* [ASSIGNED TASK] Note how many lines in the following material mention "target", then give that number by itself.

* [DATA TO USE]
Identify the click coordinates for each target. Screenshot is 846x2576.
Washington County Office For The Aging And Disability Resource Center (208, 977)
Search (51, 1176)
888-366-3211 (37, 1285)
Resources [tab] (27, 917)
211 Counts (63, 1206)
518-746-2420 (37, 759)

* * *

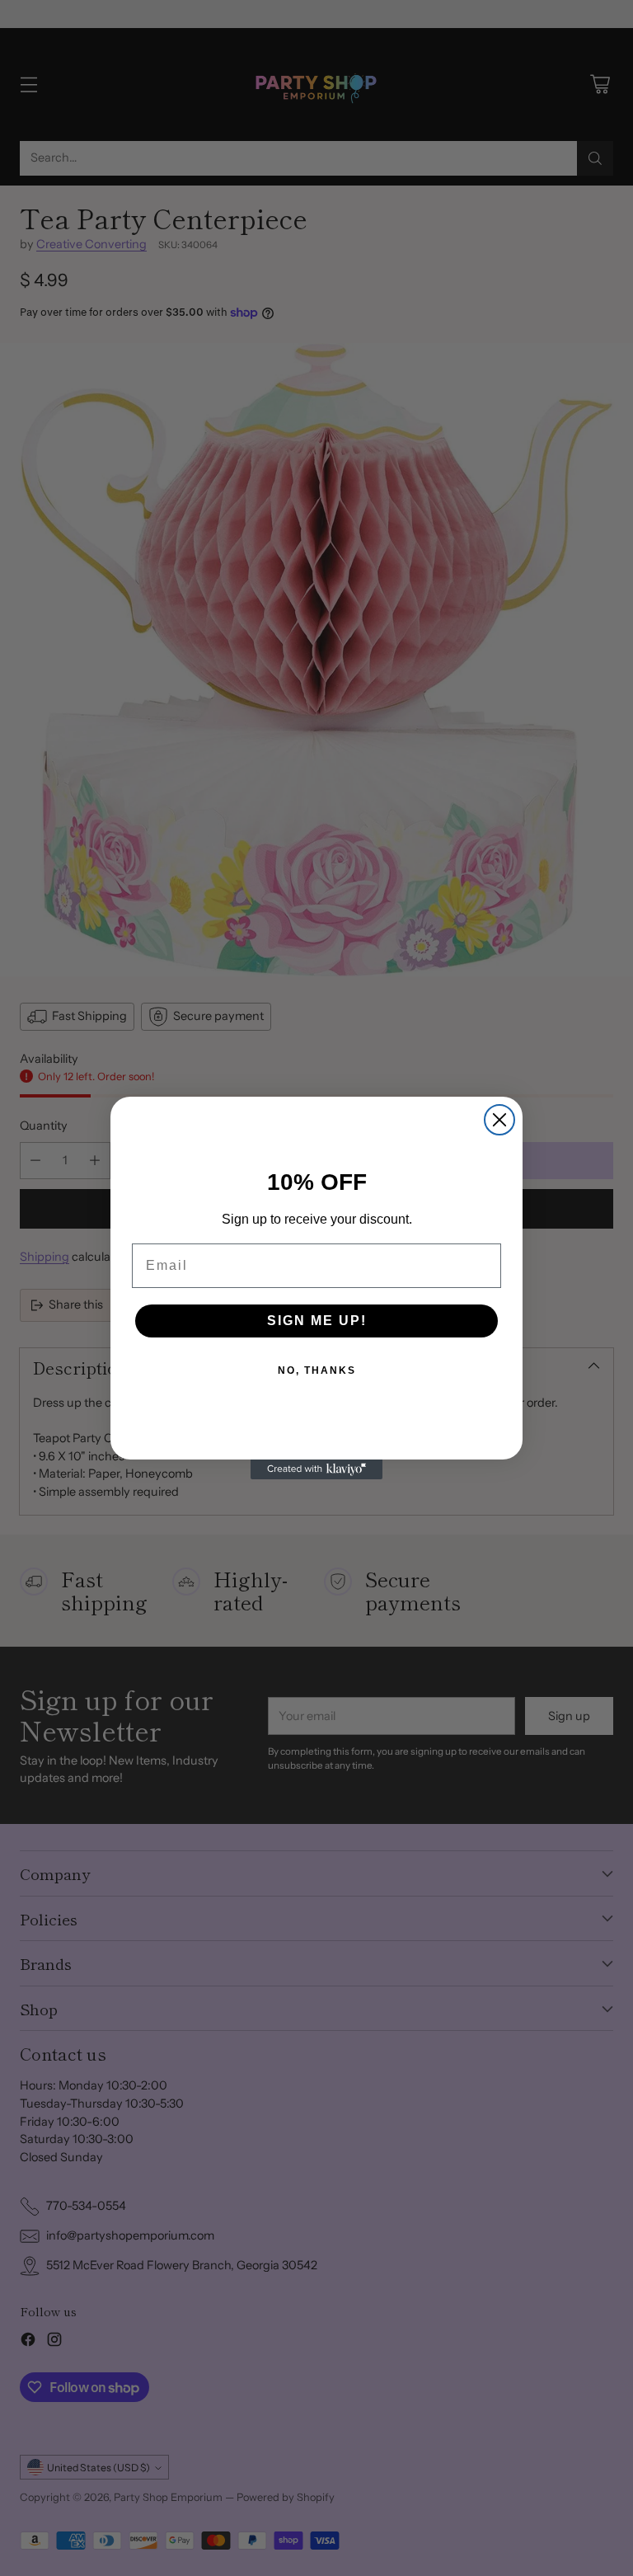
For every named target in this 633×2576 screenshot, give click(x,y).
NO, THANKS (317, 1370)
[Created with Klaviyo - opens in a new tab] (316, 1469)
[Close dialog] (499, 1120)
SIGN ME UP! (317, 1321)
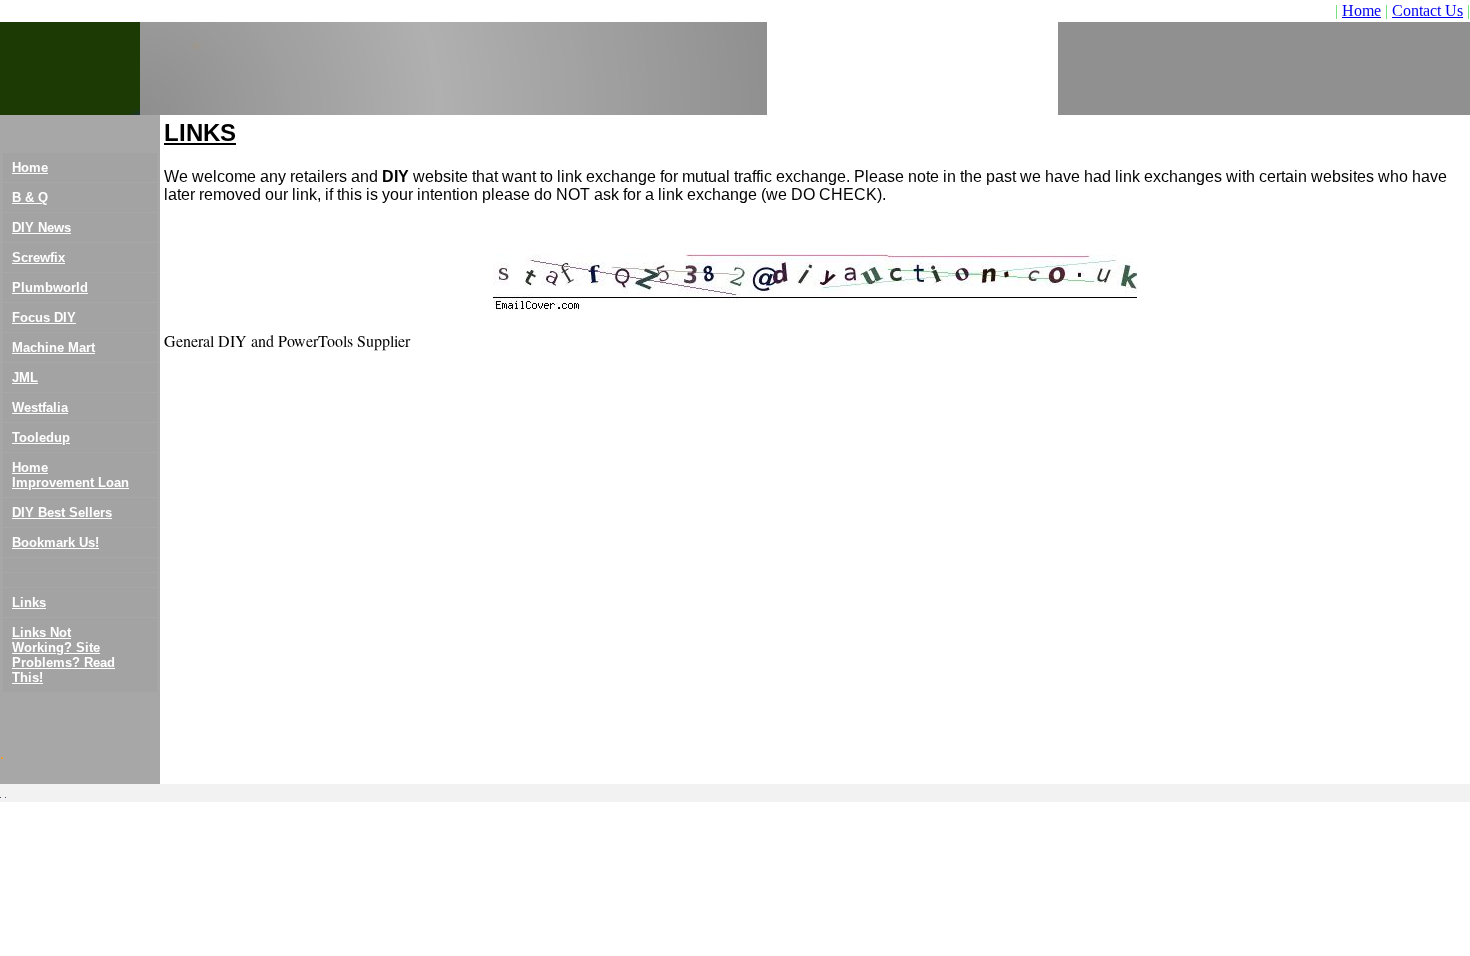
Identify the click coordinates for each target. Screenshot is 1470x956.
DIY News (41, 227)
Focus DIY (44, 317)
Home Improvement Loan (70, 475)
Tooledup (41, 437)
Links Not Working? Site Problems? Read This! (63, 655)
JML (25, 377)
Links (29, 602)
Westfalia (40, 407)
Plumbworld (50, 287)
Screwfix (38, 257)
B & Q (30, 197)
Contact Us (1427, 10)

* [TASK RESULT] 3